Really? Did he really just ask for that? He’s obviously doing ok. It’s not like he’s in need as much as the Haitian brothers who have just lost about everything and you can noticeably tell that many are at the end of their ropes and truly need something…We felt like we were supposed to say no so we did nicely and the guy shrugged and continued on his jog. Just as quickly as this odd situation came, it passed. However, what was left was a conversation that was once again started within me that I’ve been chewing on for some time.

The two of us started to chat about when we’re supposed to give in those situations and when we’re not. It’s often an awkward few minutes as you stand there looking someone in the eye that is asking for money, food or something else. The first time I really encountered this was when I was living in Senegal. Boys under the teaching of a Muslim Maribou (somewhat like a pastor) would be sent out to beg for money through much of the day.
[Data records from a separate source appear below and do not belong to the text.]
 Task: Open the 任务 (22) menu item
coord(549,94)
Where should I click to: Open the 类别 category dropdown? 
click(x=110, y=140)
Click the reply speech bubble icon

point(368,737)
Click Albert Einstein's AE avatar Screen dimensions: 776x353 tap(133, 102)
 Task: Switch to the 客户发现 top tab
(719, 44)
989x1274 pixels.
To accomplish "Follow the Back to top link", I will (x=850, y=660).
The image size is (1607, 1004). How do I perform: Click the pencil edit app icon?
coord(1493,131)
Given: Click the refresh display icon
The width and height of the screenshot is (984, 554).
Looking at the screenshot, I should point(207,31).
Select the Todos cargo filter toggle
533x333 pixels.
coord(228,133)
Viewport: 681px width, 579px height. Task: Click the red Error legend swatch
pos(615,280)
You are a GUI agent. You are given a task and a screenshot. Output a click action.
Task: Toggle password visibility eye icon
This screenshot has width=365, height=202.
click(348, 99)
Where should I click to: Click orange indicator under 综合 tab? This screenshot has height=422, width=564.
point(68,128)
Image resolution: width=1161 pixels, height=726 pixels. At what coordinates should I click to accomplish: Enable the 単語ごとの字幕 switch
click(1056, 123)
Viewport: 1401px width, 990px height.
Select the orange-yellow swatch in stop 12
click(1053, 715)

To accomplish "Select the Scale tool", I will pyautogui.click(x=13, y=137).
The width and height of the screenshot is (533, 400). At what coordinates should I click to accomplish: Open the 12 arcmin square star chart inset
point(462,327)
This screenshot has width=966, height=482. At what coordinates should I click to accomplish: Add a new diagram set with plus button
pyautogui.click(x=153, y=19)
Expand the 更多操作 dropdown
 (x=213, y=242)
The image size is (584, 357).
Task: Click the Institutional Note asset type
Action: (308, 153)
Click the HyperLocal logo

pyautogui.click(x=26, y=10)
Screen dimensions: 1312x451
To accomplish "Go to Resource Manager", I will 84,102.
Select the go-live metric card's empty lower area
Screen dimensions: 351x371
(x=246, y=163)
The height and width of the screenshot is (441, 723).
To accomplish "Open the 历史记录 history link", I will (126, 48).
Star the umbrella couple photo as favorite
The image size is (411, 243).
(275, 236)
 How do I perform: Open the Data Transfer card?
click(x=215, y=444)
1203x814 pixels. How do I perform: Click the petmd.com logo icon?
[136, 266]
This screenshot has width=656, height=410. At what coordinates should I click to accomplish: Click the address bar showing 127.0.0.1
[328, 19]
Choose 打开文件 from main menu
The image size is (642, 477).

They were malnourished, unclean and in rags. They knew the system and knew what looks provided the most money. The truth was that they were in an awful position and that if I gave to them, the money they received would most likely put other boys in that same position. However, if I didn’t, they could be beaten for not meeting their quota. If they ran away they would be punished. They often slept many to a room with no Earthly possessions except the clothes on their back (if that) and perhaps a mat to sleep on at night while crowded in a room with other boys in the same perilous condition. This was their life. This was my struggle.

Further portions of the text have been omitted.